Yolov3 on TensorRT7.0 and Tensorflow2.0
This repository contains Yolov3 inference on tensorrt7.0 and tensorflow 2.0. Model is based on darknet, adapt it to keras and tensorrt platform.
Test environments
ubuntu 16.04
Tensorflow 1.4,1.5 and 2.0
TensorRT 7.0
Nvidia-driver 410.78
cuda 10.0
cudnn 7.6.5
python 3.5.2
optional:
keras2onnx 1.6
onnx 1.6
Models
- Keras model
Keras model is borrowed from keras-yolo3, which contains a detailed description about how to generate .h5 model. - TensorRT engine
TensorRT engine are generated based on Keras model. In this case, Keras model is converted to onnx format and then used to generate TensorRT engine.

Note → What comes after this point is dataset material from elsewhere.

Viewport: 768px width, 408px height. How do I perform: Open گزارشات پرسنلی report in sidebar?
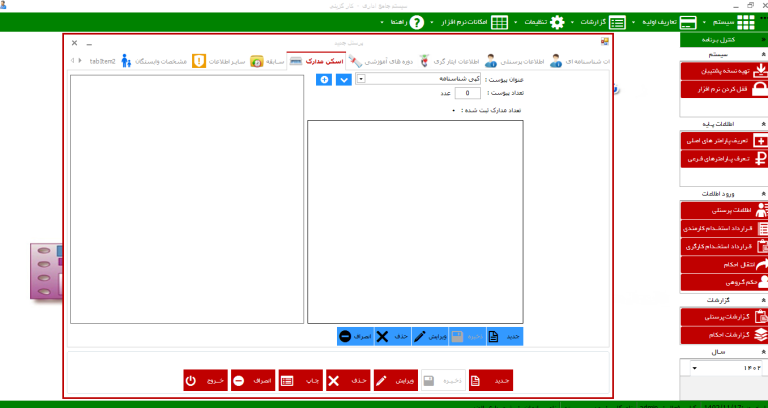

Keras model can be converted to onnx as:
python3 model_data/convert_model.py --model_path=your_dir/model.h5 --output_path=output_dir --type=onnx
then specify model path in yolo_tensorrt.py or yolo_test.py, TensorRT engine will be generated after running yolo_test.py.
For int8 engine, calibrate images should be prepared and specify images path in yolo_tensorrt.py
- Download engine
Or Download engine directly(waiting for upload).
Run test
python3 yolo_test.py --model_path=model_data/yolo_int8.engine --live --platform=tensorrt
more detail refer to :
python3 yolo_test.py --help
Evaluate result
int8 calibration images are 1000 pics selected in val2014
Model | mode | dataset | MAP | MAP (0.5) | MAP(0.75) |
---|---|---|---|---|---|
Yolov3-416 | raw | COCOval2014 | 0.315 | 0.561 | 0.319 |
Yolov3-416 | fp32 | COCOval2014 | 0.315 | 0.561 | 0.319 |
Yolov3-416 | int8 | COCOval2014 | 0.304 | 0.551 | 0.295 |
As shown above, fp32 model has completely same result as raw model in twice tests. In my previous tensorrt 6.0.1 practice, the fp32 model has little less mAP than raw model, but the model is converted through uff.